何故今この人?と問われれば、先週から「マツコの部屋」という番組が始まったことを知ったからです。フジで木曜深夜25:45から15分番組だそうです。
来週観てみようかなと思いつつ、この人ってよく見かけるのに、どういう人なのか謎だらけだと気がつきました。WIKIを覗いたら、スリーサイズと体重がともに150kg、女装タレントなどの項目が目につき、ああそういえば女性じゃないなあと。でも三輪明宏もそうだけど、そういうキャラだと思っていると、意外と気にならないものですね。
次課長出演番組で何度か見かけましたが、「くりぃむナントカ」の間違い探しのロケのとき、歩くのにすぐ疲れてバテていたので、あー、あれだけ太っていると歩けないのねと思ったり。
「ゴローズバー」のダイエット特集のゲストで来ていた時には、食欲がなくなるように胃を部分切除して小さくしたり、口を開かないように固定したりという、ダイエットとはもはや呼べないようなエグイ手術の紹介があって、「ワタシってこんなレベルなの?」と驚いていたマツコさん。
「調子がいいと、ご飯を3合炊いて全部食べられる。」という発言に、びっくり仰天していた井上さん。「そんなに豪華な食事をしていないのにどうして太るの?」と聞かれ、「炭水化物を取っているから。貧乏人の子どもって何故か太っている子が多い。」というマツコさんの話に「じじいだけ、けっそけそ。」と小さくつぶやく井上さん。その言葉をちゃんと拾って「そうなのよ!あたしとババアだけ太ってるの。」
あの時の会話が、なんともいえず面白かったなあ。オーナーに、「ダイエットというより、生きるか死ぬかだね。」と言われ、「どう考えても救いはないのね。」と肩を落としていたマツコさんが気の毒で、うわー、何この終わり方と思いましたが、悲壮感漂いながらも、なんとなくユーモラスな後味が残ったのは、彼女の人柄のような気がします。
その後しばらくして、夕方テレビをつけたら、マツコさんと若林史江さんと男性アナウンサーが、新聞記事をはりつけたのを観ながらあれこれ話している番組がやっているのを見かけました。
「あっ、次課長のANN-Rのラジオでさんざん話題になっていた史江だ~。こんな人なんだ。」と思いながら観ていたのですが、それがTOKYO MXの「5時に夢中」という番組でした。話が下ネタに流れても、アナウンサーの人もちゃんと当たり障りなく受け答えをしていて、あれ、夕方のこんな時間に、このトークはいいのだろうか、これは何の番組?とびっくり。ローカル番組だから許されるノリに、なんだか逆に新鮮な印象を受けました。

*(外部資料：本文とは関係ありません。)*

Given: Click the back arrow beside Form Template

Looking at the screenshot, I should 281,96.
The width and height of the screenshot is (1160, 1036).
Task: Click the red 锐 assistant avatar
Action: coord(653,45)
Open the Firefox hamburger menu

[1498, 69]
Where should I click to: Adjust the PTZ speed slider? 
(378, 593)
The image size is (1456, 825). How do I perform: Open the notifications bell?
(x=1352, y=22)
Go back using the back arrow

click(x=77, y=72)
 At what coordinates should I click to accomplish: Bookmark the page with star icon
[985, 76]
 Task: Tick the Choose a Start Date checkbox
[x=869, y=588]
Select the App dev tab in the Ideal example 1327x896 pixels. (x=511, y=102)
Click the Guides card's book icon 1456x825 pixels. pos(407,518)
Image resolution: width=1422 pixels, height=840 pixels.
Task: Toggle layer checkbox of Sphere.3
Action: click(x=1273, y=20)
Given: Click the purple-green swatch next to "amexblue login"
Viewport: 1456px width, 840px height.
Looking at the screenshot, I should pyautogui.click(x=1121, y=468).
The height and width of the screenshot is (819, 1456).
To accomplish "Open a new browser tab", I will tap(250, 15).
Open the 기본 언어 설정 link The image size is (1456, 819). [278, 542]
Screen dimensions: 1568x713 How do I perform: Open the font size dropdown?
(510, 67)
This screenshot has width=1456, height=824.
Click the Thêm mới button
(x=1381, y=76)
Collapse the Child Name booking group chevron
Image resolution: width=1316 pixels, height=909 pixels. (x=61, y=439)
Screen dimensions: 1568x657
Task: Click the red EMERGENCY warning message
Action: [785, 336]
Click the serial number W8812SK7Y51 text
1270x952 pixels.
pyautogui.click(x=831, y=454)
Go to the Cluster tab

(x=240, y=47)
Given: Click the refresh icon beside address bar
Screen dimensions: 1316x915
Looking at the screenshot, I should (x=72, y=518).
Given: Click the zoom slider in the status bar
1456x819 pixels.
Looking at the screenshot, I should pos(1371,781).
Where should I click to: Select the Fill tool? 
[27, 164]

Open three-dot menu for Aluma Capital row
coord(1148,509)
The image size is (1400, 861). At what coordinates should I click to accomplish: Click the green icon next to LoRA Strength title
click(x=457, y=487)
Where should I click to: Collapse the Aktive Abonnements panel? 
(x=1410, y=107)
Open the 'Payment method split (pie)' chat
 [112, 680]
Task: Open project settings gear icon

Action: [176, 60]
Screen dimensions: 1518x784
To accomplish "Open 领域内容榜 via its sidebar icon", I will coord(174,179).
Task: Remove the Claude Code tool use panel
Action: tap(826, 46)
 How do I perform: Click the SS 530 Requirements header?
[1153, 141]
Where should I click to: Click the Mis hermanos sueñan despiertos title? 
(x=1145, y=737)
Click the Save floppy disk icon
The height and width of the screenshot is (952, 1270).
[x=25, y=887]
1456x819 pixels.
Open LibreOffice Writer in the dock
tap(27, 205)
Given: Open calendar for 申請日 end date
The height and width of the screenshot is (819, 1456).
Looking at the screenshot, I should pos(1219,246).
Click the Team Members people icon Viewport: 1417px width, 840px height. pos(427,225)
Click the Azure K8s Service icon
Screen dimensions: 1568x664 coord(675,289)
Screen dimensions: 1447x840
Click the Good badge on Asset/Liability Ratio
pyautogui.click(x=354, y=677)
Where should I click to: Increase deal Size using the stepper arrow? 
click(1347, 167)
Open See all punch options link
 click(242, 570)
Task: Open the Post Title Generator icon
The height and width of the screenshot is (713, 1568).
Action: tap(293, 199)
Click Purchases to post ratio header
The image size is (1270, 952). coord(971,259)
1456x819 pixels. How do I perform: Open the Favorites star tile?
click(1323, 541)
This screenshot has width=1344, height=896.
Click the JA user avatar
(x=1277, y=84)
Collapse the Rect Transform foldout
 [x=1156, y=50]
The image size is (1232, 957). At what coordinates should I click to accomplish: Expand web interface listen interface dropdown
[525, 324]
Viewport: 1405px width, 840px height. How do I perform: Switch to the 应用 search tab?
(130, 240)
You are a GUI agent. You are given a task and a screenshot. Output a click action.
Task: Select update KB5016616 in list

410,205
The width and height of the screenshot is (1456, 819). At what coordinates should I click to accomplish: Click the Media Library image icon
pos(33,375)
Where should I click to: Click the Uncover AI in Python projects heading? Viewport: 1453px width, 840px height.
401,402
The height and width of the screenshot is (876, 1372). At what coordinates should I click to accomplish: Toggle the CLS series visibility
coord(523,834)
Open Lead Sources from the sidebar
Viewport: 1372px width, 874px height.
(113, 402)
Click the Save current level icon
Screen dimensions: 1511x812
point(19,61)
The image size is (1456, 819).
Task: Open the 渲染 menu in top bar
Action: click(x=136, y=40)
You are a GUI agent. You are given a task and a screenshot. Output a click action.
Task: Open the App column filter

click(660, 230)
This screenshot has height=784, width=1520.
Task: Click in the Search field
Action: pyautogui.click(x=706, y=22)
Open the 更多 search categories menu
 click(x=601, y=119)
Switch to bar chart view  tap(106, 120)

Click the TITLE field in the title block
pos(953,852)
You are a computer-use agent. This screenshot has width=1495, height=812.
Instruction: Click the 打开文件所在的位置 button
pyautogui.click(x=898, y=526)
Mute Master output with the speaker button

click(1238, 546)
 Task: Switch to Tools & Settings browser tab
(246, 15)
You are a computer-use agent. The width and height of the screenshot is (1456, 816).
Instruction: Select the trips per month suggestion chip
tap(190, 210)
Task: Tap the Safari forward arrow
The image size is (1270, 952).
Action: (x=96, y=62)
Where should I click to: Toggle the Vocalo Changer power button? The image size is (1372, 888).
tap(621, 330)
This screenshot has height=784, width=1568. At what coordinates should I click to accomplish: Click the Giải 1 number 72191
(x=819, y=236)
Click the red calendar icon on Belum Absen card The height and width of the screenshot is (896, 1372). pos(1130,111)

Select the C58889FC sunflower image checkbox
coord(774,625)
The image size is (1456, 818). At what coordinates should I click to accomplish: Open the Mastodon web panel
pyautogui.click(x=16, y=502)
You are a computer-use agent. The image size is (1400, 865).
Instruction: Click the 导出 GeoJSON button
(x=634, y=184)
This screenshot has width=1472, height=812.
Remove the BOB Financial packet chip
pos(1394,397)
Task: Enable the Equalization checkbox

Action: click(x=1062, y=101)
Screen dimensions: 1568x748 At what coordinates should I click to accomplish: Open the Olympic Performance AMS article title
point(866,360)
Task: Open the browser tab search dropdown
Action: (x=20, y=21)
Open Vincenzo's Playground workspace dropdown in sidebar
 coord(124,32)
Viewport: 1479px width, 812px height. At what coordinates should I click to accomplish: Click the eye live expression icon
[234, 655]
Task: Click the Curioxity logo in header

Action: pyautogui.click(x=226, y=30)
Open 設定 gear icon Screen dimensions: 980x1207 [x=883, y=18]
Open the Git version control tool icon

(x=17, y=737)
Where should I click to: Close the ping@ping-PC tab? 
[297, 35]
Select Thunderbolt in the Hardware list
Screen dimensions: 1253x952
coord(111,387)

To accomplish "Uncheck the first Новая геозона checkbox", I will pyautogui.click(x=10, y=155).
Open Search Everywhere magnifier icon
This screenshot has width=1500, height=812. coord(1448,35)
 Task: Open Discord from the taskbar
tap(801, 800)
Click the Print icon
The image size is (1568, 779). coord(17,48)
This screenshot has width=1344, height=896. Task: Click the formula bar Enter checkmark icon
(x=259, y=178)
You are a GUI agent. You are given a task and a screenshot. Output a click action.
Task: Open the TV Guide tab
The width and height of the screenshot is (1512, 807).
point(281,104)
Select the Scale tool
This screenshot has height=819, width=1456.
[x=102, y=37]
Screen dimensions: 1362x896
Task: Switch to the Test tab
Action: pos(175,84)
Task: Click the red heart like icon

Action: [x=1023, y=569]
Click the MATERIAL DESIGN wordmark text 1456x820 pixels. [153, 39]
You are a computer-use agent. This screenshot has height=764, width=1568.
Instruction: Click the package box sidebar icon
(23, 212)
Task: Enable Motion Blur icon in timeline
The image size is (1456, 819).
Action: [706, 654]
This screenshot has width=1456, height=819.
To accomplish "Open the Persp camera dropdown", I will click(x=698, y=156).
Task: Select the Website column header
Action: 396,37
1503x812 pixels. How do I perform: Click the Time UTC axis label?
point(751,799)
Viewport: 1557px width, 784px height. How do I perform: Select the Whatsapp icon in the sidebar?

史江という、名前だけが独り歩きしていたキャラも、実際の彼女を見ると、どう説明していいかわからないのですが、なるほど~な感じがしました。(うまく言えないのですが、あの猥雑さとかフランクで憎めない感じとか)
そこでのマツコさんの巷の事件を評する言葉が、彼女(?)らしい個性の光る切り方で、「あ、この人センスあるなあ。」と感じました。突飛なようで腑に落ちるというか。もっと話を聴きたいなと思わせます。
この番組は数回観ただけなんですが、それを思い出して、マツコさんの番組だったらきっと、面白いんだろうなあと思ったのです。
日本人って割と共通の価値観とか常識の中で生きているから、その枠の外にいる人ってなかなか見かけないけれど、彼女はそんな存在で、視聴者の心にがっちり居座っている固定概念を打ち崩して、頭を柔らかくしてくれる人のような気がします
こんなに語るほど、何も知らないんですけどね。興味深い人です。